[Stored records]
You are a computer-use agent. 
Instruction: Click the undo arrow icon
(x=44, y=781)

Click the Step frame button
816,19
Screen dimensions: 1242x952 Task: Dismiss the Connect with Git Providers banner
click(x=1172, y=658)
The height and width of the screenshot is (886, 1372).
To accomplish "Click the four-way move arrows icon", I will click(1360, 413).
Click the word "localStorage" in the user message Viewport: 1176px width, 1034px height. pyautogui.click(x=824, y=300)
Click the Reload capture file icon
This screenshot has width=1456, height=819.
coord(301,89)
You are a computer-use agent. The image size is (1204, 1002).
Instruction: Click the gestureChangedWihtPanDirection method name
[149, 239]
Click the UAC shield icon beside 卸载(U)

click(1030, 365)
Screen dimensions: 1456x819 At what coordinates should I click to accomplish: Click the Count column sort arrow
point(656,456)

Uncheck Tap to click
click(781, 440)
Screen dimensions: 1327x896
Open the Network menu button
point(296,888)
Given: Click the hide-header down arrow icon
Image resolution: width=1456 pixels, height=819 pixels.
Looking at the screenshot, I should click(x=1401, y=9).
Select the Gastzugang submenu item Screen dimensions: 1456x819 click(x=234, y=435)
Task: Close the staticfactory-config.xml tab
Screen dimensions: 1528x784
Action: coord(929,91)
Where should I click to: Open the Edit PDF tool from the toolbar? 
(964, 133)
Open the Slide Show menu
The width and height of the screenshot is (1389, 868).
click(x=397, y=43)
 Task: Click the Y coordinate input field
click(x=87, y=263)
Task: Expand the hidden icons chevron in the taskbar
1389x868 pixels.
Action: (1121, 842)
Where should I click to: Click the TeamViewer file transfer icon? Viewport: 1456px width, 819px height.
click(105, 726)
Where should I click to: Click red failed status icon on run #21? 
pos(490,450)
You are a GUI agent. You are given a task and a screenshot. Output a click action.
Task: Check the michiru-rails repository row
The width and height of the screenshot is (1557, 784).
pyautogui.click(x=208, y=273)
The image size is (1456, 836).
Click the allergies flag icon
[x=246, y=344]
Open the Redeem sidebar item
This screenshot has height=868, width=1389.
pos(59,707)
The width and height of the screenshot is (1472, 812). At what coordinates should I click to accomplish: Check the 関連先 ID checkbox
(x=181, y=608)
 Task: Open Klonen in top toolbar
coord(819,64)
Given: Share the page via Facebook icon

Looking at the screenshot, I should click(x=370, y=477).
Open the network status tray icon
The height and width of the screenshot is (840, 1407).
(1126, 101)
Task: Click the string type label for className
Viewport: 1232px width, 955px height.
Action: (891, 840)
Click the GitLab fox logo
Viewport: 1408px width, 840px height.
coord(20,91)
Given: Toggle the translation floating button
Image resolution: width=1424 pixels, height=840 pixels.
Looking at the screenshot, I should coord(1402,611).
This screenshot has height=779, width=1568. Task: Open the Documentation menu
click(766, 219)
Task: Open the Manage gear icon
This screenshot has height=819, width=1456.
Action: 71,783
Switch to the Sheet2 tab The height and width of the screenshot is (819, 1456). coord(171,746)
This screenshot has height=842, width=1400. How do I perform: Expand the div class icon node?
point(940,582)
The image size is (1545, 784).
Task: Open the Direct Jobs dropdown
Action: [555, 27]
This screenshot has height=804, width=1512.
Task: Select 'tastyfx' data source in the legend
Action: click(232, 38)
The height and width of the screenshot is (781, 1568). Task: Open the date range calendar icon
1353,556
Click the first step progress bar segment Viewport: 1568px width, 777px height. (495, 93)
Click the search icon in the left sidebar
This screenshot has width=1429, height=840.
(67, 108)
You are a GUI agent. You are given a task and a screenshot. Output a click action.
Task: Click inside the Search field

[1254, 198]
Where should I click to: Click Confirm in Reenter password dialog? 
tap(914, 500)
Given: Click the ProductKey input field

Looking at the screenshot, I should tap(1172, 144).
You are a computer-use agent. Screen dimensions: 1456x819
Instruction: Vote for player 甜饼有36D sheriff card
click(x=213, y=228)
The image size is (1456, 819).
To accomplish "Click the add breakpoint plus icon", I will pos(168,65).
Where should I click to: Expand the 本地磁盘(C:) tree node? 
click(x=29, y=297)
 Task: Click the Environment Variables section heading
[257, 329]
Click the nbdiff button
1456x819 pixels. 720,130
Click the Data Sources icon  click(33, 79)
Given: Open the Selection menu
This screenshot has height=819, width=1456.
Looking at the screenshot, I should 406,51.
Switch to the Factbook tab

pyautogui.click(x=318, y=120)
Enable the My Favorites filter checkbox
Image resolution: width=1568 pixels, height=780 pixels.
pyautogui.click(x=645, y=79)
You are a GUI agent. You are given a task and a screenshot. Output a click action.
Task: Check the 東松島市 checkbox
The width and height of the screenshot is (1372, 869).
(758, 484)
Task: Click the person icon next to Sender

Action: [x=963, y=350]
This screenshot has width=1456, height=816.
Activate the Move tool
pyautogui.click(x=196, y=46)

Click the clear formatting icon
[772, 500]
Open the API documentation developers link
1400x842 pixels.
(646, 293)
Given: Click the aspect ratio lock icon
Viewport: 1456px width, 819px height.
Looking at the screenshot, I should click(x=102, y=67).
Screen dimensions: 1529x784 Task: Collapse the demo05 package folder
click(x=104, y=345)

WHAT IS REQUIRED
Each entry should be duplicated exactly as it was given.

RESPONSE AREA
You are a computer-use agent. 
Instruction: Click the undo arrow icon
(x=44, y=781)

Click the Step frame button
816,19
Screen dimensions: 1242x952 Task: Dismiss the Connect with Git Providers banner
click(x=1172, y=658)
The height and width of the screenshot is (886, 1372).
To accomplish "Click the four-way move arrows icon", I will click(1360, 413).
Click the word "localStorage" in the user message Viewport: 1176px width, 1034px height. pyautogui.click(x=824, y=300)
Click the Reload capture file icon
This screenshot has width=1456, height=819.
coord(301,89)
You are a computer-use agent. The image size is (1204, 1002).
Instruction: Click the gestureChangedWihtPanDirection method name
[149, 239]
Click the UAC shield icon beside 卸载(U)

click(1030, 365)
Screen dimensions: 1456x819 At what coordinates should I click to accomplish: Click the Count column sort arrow
point(656,456)

Uncheck Tap to click
click(781, 440)
Screen dimensions: 1327x896
Open the Network menu button
point(296,888)
Given: Click the hide-header down arrow icon
Image resolution: width=1456 pixels, height=819 pixels.
Looking at the screenshot, I should click(x=1401, y=9).
Select the Gastzugang submenu item Screen dimensions: 1456x819 click(x=234, y=435)
Task: Close the staticfactory-config.xml tab
Screen dimensions: 1528x784
Action: coord(929,91)
Where should I click to: Open the Edit PDF tool from the toolbar? 
(964, 133)
Open the Slide Show menu
The width and height of the screenshot is (1389, 868).
click(x=397, y=43)
 Task: Click the Y coordinate input field
click(x=87, y=263)
Task: Expand the hidden icons chevron in the taskbar
1389x868 pixels.
Action: (1121, 842)
Where should I click to: Click the TeamViewer file transfer icon? Viewport: 1456px width, 819px height.
click(105, 726)
Where should I click to: Click red failed status icon on run #21? 
pos(490,450)
You are a GUI agent. You are given a task and a screenshot. Output a click action.
Task: Check the michiru-rails repository row
The width and height of the screenshot is (1557, 784).
pyautogui.click(x=208, y=273)
The image size is (1456, 836).
Click the allergies flag icon
[x=246, y=344]
Open the Redeem sidebar item
This screenshot has height=868, width=1389.
pos(59,707)
The width and height of the screenshot is (1472, 812). At what coordinates should I click to accomplish: Check the 関連先 ID checkbox
(x=181, y=608)
 Task: Open Klonen in top toolbar
coord(819,64)
Given: Share the page via Facebook icon

Looking at the screenshot, I should click(x=370, y=477).
Open the network status tray icon
The height and width of the screenshot is (840, 1407).
(1126, 101)
Task: Click the string type label for className
Viewport: 1232px width, 955px height.
Action: (891, 840)
Click the GitLab fox logo
Viewport: 1408px width, 840px height.
coord(20,91)
Given: Toggle the translation floating button
Image resolution: width=1424 pixels, height=840 pixels.
Looking at the screenshot, I should coord(1402,611).
This screenshot has height=779, width=1568. Task: Open the Documentation menu
click(766, 219)
Task: Open the Manage gear icon
This screenshot has height=819, width=1456.
Action: 71,783
Switch to the Sheet2 tab The height and width of the screenshot is (819, 1456). coord(171,746)
This screenshot has height=842, width=1400. How do I perform: Expand the div class icon node?
point(940,582)
The image size is (1545, 784).
Task: Open the Direct Jobs dropdown
Action: [555, 27]
This screenshot has height=804, width=1512.
Task: Select 'tastyfx' data source in the legend
Action: click(232, 38)
The height and width of the screenshot is (781, 1568). Task: Open the date range calendar icon
1353,556
Click the first step progress bar segment Viewport: 1568px width, 777px height. (495, 93)
Click the search icon in the left sidebar
This screenshot has width=1429, height=840.
(67, 108)
You are a GUI agent. You are given a task and a screenshot. Output a click action.
Task: Click inside the Search field

[1254, 198]
Where should I click to: Click Confirm in Reenter password dialog? 
tap(914, 500)
Given: Click the ProductKey input field

Looking at the screenshot, I should tap(1172, 144).
You are a computer-use agent. Screen dimensions: 1456x819
Instruction: Vote for player 甜饼有36D sheriff card
click(x=213, y=228)
The image size is (1456, 819).
To accomplish "Click the add breakpoint plus icon", I will pos(168,65).
Where should I click to: Expand the 本地磁盘(C:) tree node? 
click(x=29, y=297)
 Task: Click the Environment Variables section heading
[257, 329]
Click the nbdiff button
1456x819 pixels. 720,130
Click the Data Sources icon  click(33, 79)
Given: Open the Selection menu
This screenshot has height=819, width=1456.
Looking at the screenshot, I should 406,51.
Switch to the Factbook tab

pyautogui.click(x=318, y=120)
Enable the My Favorites filter checkbox
Image resolution: width=1568 pixels, height=780 pixels.
pyautogui.click(x=645, y=79)
You are a GUI agent. You are given a task and a screenshot. Output a click action.
Task: Check the 東松島市 checkbox
The width and height of the screenshot is (1372, 869).
(758, 484)
Task: Click the person icon next to Sender

Action: [x=963, y=350]
This screenshot has width=1456, height=816.
Activate the Move tool
pyautogui.click(x=196, y=46)

Click the clear formatting icon
[772, 500]
Open the API documentation developers link
1400x842 pixels.
(646, 293)
Given: Click the aspect ratio lock icon
Viewport: 1456px width, 819px height.
Looking at the screenshot, I should click(x=102, y=67).
Screen dimensions: 1529x784 Task: Collapse the demo05 package folder
click(x=104, y=345)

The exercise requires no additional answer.